Oleh karena itu, demi mewujudkannya, dibutuhkan perencanaan yang matang, sistematis  dan berjangka panjang. Pada jenjang pendidikan dasar dan menengah, ada beberapa langkah yang dapat ditempuh, yaitu :

A.       Reorientasi dan Revitalisasi KTSP

Pada dasarnya, implementasi Kurikulum Tingkat Satuan Pendidikan (KTSP) sudah merupakan inovasi ideal yang dilakukan pemerintah. Namun, kurangnya SDM dan lemahnya kualifikasi guru mengakibatkan penjabaran KTSP masih belum optimal.             Masih banyak guru yang memegang filosofis sistem kurikulum lama yang memposisikan peserta didik sebagai objek, bukan sebagai subjek aktif pembelajaran. Ditambah lagi, mis-interpretasi terhadap KTSP yang membentuk sebuah  paradigma  bahwa lembaga akademik sebagai penerima pasif kebijakan pemerintah. Padahal, desentralisasi pendidikan telah memberi ruang seluas-luasnya bagi setiap jenjang pendidikan untuk memilih sistem pembelajaran kreatif-inovatif, sehingga tujuan pendidikan nasional bisa terealisasi dengan benar.
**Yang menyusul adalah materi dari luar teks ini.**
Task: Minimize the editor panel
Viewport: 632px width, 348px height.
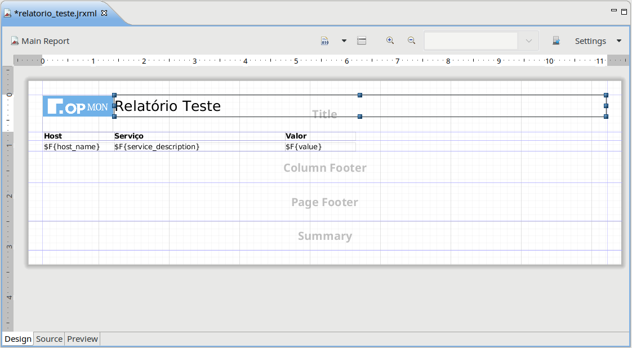Action: 614,11
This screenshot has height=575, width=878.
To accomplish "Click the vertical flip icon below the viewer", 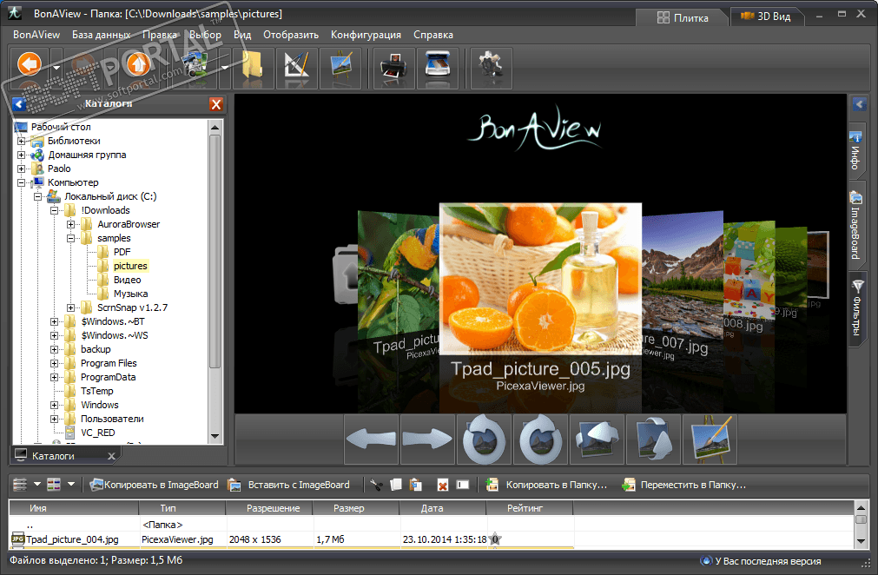I will point(653,440).
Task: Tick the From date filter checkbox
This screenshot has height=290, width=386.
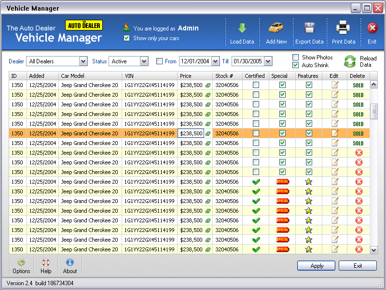Action: click(x=159, y=61)
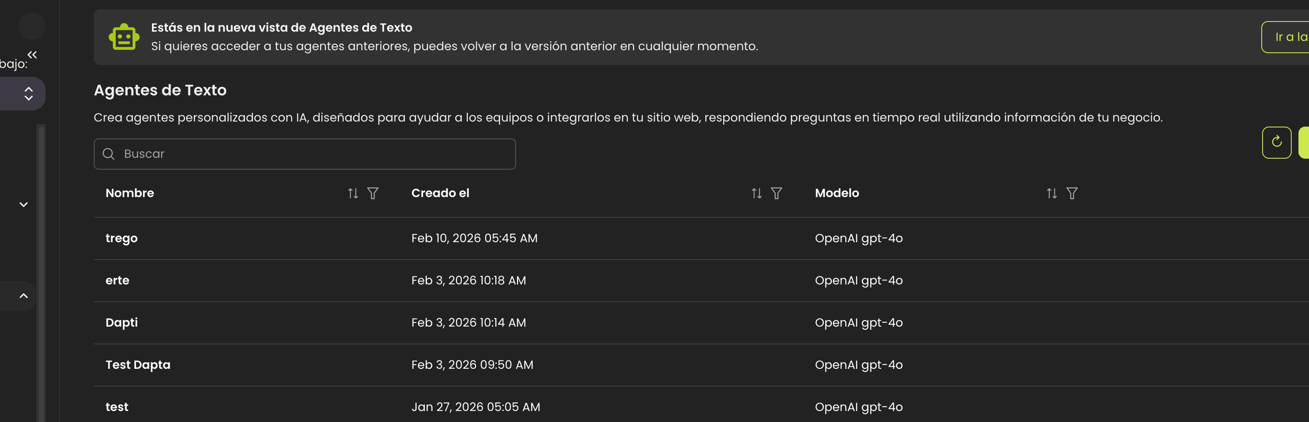The height and width of the screenshot is (422, 1309).
Task: Open the agent named test
Action: pos(117,407)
Di lingkup stakeholders, dalam hal ini Depdikbud dan instansi terkait, juga tak luput dari masalah. Tak sedikit kebijakan pemerintah yang terkesan "menyimpang" dan berbanding terbalik dengan teori yang ditetapkan dalam kurikulum.
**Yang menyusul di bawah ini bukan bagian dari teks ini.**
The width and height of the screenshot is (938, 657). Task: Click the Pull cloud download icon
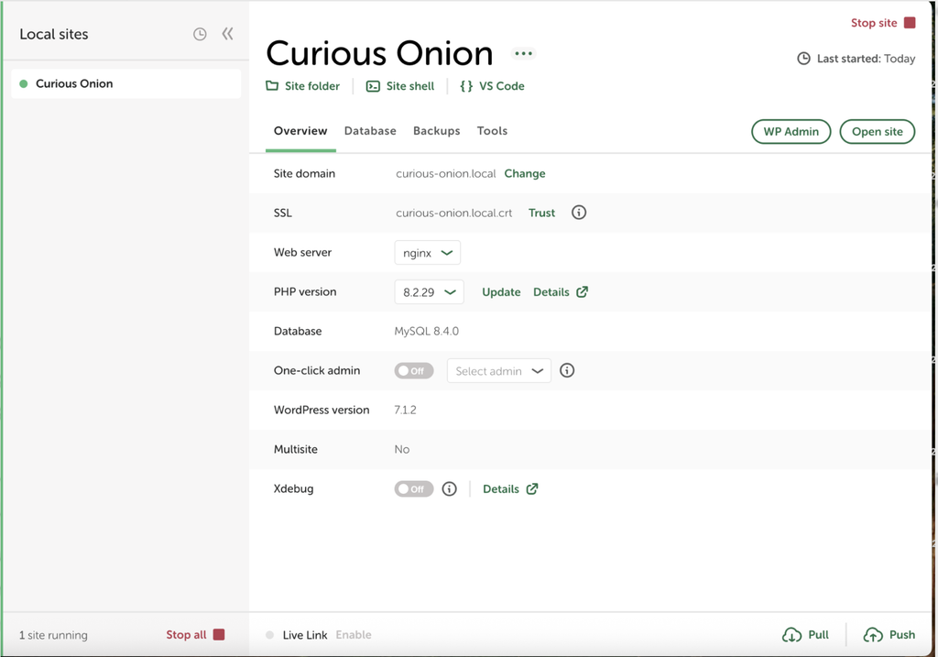tap(791, 635)

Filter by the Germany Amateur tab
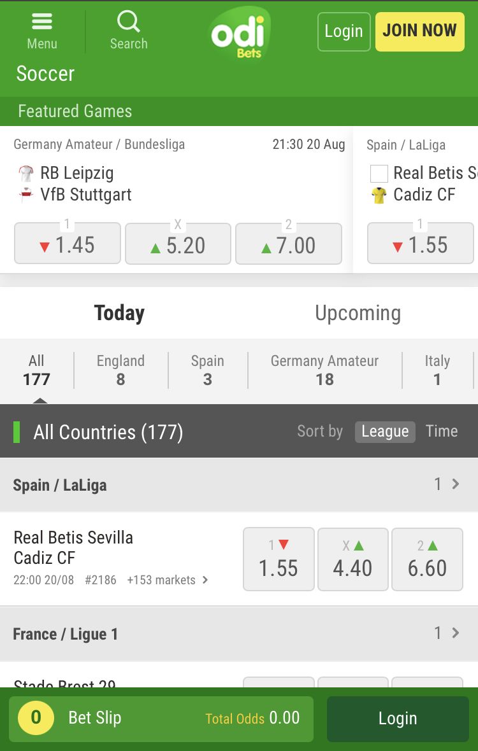tap(324, 370)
Contoh kecilnya, dalam KTSP sistem penilaian yang diterapkan adalah sistem penilaian berkelanjutan yang meliputi tiga aspek yaitu kognitif, psikomotorik, dan afektif.  Namun, kebijakan Ujian Nasional yang ditetapkan pemerintah, terkesan menganak-tirikan aspek afektif dan psikomotorik dengan mematok kelulusun melalui beberapa pelajaran tertentu yang lebih bertumpu pada kompetensi kognitif.
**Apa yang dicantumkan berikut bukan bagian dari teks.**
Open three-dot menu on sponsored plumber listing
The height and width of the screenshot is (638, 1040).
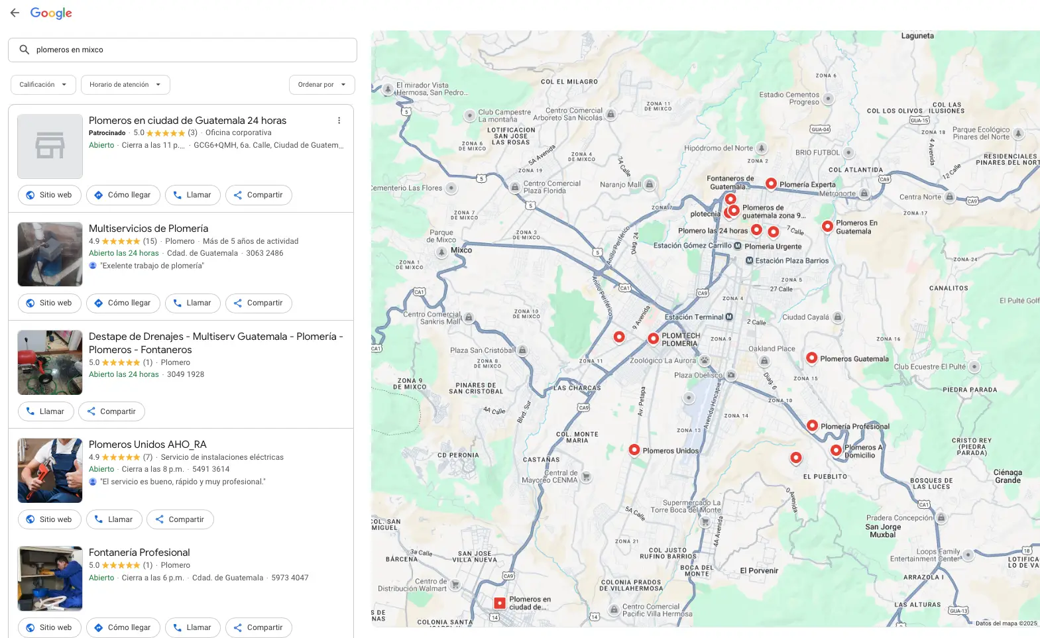339,121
Selain itu, penekanan kompetensi kelulusan yang terbatas pada beberapa mata ujian tersebut, dianggap kontraproduktif terhadap pengembangan karakter siswa. Siswa tak lagi melihat ujian sebagai ujian ketangguhan mental, akan tetapi lebih cenderung sebagai momok yang mematikan kreativitas siswa itu sendiri.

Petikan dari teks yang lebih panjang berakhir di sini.